If using Tomcat, /opt/lucee/tomcat/lib/
(or its Windows equivalent) appears to be the best place for luceedebug.jar, though you can put it wherever you like (except most likely not /opt/lucee/lib/
).
Then follow the instructions in the Install and Configure Agent section of the luceedebug GitHub repo README, making sure of course to change both occurrences of /abspath/to/luceedebug.jar
in the -javaagent
argument of your java invocation, for example in /opt/lucee/tomcat/bin/setenv.sh
(or setenv.bat
), to match the actual path of the jar file.
In my case it’s appended to the string value of the JAVA_OPTS environment variable, though it can also be CATALINA_OPTS.
Example:
JAVA_OPTS="-Xms512m -Xmx512m -agentlib:jdwp=transport=dt_socket,server=y,suspend=n,address=localhost:9999 -javaagent:/opt/lucee/tomcat/lib/luceedebug.jar=jdwpHost=localhost,jdwpPort=9999,debugHost=localhost,debugPort=10000,jarPath=/opt/lucee/tomcat/lib/luceedebug.jar";
Then restart Lucee.
You might also need to restart VS Code after you’ve installed the extension, then follow the instructions in the VS Code luceedebug Debugger Extension section of the README for configuring the JSON for the extension.

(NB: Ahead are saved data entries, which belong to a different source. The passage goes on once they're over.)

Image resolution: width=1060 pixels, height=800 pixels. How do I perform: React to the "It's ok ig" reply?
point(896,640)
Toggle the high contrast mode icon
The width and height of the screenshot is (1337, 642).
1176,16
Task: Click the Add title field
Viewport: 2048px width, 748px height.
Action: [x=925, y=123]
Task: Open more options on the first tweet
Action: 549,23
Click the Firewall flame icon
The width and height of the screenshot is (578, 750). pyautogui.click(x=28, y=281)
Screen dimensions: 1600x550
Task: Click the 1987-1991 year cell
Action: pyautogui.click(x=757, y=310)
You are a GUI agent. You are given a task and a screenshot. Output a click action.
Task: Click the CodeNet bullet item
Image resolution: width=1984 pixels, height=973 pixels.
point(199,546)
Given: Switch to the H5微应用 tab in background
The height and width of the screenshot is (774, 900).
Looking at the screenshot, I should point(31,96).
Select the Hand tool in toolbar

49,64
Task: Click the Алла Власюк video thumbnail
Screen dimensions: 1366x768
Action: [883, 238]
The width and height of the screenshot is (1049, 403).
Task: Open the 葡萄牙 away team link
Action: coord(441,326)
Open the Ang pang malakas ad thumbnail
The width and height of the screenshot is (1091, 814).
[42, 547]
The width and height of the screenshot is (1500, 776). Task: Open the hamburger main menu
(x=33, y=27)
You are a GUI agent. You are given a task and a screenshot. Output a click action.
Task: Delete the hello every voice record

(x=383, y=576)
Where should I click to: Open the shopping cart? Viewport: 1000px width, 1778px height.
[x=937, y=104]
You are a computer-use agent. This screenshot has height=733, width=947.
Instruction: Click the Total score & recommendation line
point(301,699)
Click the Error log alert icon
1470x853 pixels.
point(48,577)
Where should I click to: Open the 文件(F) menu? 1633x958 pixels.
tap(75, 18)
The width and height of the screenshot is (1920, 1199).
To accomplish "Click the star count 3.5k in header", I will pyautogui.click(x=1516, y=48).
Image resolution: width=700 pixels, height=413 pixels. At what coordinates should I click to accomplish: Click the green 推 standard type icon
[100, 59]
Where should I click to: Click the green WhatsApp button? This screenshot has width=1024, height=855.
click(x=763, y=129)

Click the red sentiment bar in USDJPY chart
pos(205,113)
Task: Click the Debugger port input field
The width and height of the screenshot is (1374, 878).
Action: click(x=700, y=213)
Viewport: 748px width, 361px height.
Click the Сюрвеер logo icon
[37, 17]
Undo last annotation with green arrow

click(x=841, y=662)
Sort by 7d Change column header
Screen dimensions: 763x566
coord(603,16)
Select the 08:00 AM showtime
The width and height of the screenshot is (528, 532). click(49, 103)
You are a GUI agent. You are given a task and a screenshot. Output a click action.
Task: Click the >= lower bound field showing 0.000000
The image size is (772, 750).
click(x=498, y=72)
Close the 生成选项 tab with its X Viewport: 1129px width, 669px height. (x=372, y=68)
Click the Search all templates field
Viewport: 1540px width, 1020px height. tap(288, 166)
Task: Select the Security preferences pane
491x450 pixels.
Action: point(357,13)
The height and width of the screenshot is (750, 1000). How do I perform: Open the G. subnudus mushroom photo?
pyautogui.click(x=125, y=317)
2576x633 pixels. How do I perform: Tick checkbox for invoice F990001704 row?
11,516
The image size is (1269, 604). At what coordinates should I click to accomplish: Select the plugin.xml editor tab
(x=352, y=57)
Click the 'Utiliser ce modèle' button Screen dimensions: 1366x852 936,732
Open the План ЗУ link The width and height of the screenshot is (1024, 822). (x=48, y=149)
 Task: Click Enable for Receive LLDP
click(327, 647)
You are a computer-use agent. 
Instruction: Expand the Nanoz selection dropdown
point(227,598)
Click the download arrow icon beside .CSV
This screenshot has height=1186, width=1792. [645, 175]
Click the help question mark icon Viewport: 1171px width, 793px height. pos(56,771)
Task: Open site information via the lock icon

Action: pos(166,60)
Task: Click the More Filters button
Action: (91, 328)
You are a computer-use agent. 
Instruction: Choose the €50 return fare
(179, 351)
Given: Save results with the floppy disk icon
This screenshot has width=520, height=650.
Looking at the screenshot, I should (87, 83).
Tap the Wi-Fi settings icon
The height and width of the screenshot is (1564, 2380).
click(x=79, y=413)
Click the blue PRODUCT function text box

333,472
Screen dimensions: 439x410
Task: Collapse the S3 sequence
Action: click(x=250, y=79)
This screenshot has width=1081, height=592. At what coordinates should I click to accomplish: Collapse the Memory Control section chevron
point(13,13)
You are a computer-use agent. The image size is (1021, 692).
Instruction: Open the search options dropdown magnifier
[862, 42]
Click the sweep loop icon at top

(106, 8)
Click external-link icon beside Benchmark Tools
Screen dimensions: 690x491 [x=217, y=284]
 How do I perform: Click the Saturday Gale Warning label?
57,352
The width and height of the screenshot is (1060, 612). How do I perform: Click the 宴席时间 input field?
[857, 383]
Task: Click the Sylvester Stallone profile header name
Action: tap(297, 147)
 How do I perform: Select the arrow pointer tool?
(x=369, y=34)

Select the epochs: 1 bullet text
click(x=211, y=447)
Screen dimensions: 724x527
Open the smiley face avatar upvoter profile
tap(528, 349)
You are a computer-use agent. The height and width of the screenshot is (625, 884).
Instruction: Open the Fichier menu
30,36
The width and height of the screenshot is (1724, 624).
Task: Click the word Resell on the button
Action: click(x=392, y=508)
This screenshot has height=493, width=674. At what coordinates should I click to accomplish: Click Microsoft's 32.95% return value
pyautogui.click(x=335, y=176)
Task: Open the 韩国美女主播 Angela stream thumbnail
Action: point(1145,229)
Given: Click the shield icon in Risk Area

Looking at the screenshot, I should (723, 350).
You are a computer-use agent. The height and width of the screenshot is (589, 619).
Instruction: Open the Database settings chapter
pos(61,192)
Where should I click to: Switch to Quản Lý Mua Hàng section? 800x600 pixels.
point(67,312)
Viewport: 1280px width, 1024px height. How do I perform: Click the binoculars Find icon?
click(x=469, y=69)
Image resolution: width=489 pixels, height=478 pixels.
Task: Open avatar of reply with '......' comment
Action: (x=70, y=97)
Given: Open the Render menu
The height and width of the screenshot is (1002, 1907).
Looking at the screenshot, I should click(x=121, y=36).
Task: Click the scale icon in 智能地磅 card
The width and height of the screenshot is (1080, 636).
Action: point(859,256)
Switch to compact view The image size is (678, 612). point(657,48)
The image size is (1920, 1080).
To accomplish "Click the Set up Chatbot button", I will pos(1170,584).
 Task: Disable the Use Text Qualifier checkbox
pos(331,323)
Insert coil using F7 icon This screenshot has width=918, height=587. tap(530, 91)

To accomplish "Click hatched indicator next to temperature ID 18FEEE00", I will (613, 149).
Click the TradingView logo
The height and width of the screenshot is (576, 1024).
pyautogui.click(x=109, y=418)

However, at this point I am stuck. Even though it appears to be connecting to Lucee, as the call stack in vscode Run and Debug has expected items such as various ajp-nio entries, references to Catalina, luceedebug-worker, main, etc, nothing appears in the VARIABLES nor WATCH areas. So either it’s not fully working, or I don’t know actually how to use vscode’s debugger because I’ve never used it before. Decades of old school dump debugging have served me well enough I guess. 
Still it’s frustrating. Having followed all of the instructions and the extension getting a response from Lucee, it seems I’ve done everything properly, yet still no joy.